Why Joshua Guimond’s disappearance should be investigated as a suspicious missing person case

This analysis is a counterpoint to Richard Meryhew’s article “One last sip, one last step: A walk after a night of drinking has ended in disaster for a dozen young men at college” (Star Tribune, Feb. 12, 2006).

The article creates the erroneous impression that St. John’s University student Joshua Guimond was a drowning victim. In fact, the Guimond case is classified as a “missing person case and drowning has been effectively excluded as the cause of Guimonds disappearance.

Following is a summary of facts and circumstances relevant to the case and my analysis of those facts and circumstances. Joshua Guimond of Maple Lake disappeared around midnight on Saturday, November 9, 2002, while walking alone on the campus of St. John’s Abbey and University.

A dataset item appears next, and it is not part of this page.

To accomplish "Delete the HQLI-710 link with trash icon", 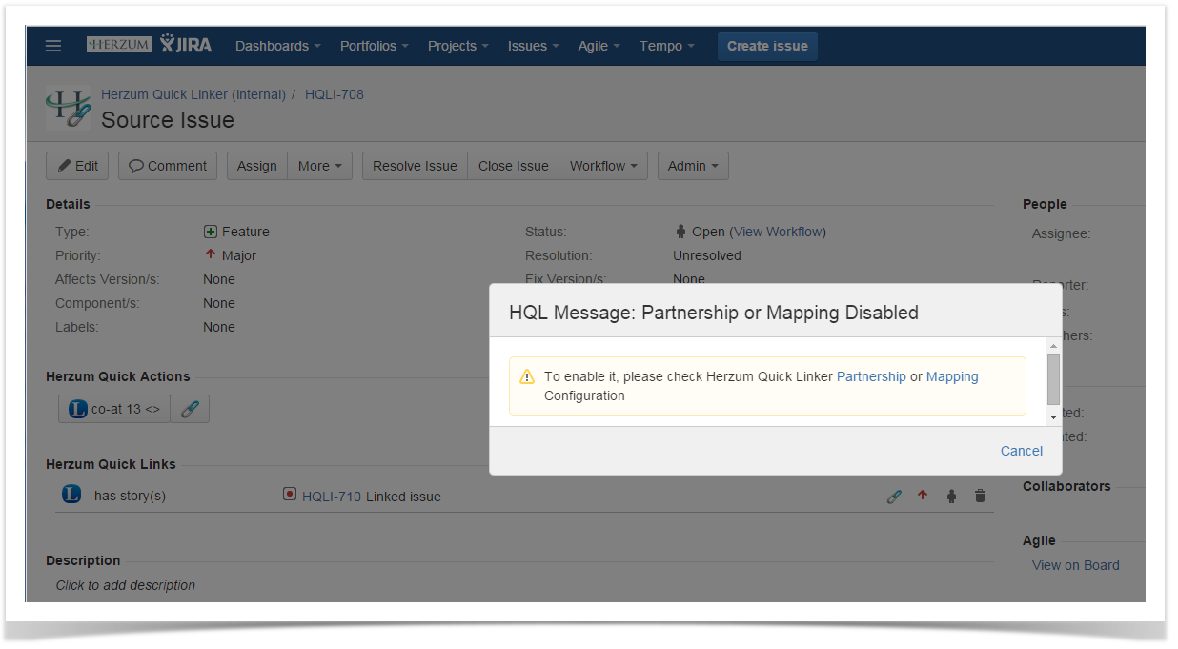I will 980,496.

(1) More than four years have passed since the Trident Foundation — the nation’s top underwater search team — reported in May 2003, after an exhaustive search, that Guimond was not in any of the three lakes on campus as originally suspected. On May 21, 2003, the Maple Lake Messenger reported that Trident executive director Scott Romme recommended the search for Guimond “head in another direction.” Efforts by the Stearns County Sheriff’s Department, “coupled with our technologies and efforts,” Romme wrote in his report, “should provide a very high degree of reassurance to the family and the community that Josh is most probably somewhere else.”

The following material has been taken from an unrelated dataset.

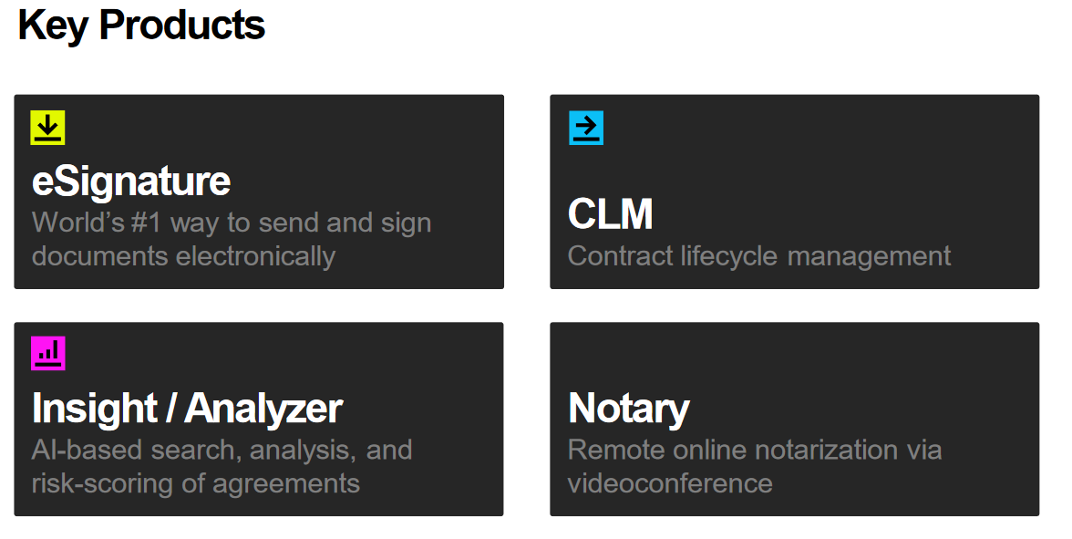The width and height of the screenshot is (1072, 539).
Task: Click the Key Products heading
Action: coord(141,26)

(2) Unfortunately, the intervening years have brought no answers and the investigation seems to have reached a dead end. Here’s a brief timeline: Six months after the Trident Foundation had cleared the lakes at St. John’s, Stearns County Sheriff John Sanner told the Maple Lake Messenger (Nov. 5, 2003) that although the Trident Foundation did not find any trace of Guimond in any of the lakes on campus, the search did not rule out the possibility that Guimond was in one of the lakes: ”We felt more comfortable in looking at other possibilities after the Trident search,” Sanner said. “But that’s not to say that Josh didn’t walk into a heavily swampy area and sink into the mud.”

(3) On May 6, 2004, a year after the definitive Trident search, the St. Cloud Times reported that about 10 members of the Stearns County Sheriff’s Department’s Mounted Reserves had searched areas that had been too wet to cover in earlier searches. They searched lowland areas near the university for about 3½ hours, but found nothing. The sheriff then said that no more searches were planned, unless new information came to investigators.

(4) In the most recent development, on October 27, 2005, the St. Joseph Newsleader reported that Josh Guimond’s father, Brian Guimond, had “contacted the Soil and Water Conservation Service, and an expert there wrote Guimond a letter stating there is no such thing as ‘quicksand’ in the wetlands on the campus where Guimond’s body could have sunk from sight.”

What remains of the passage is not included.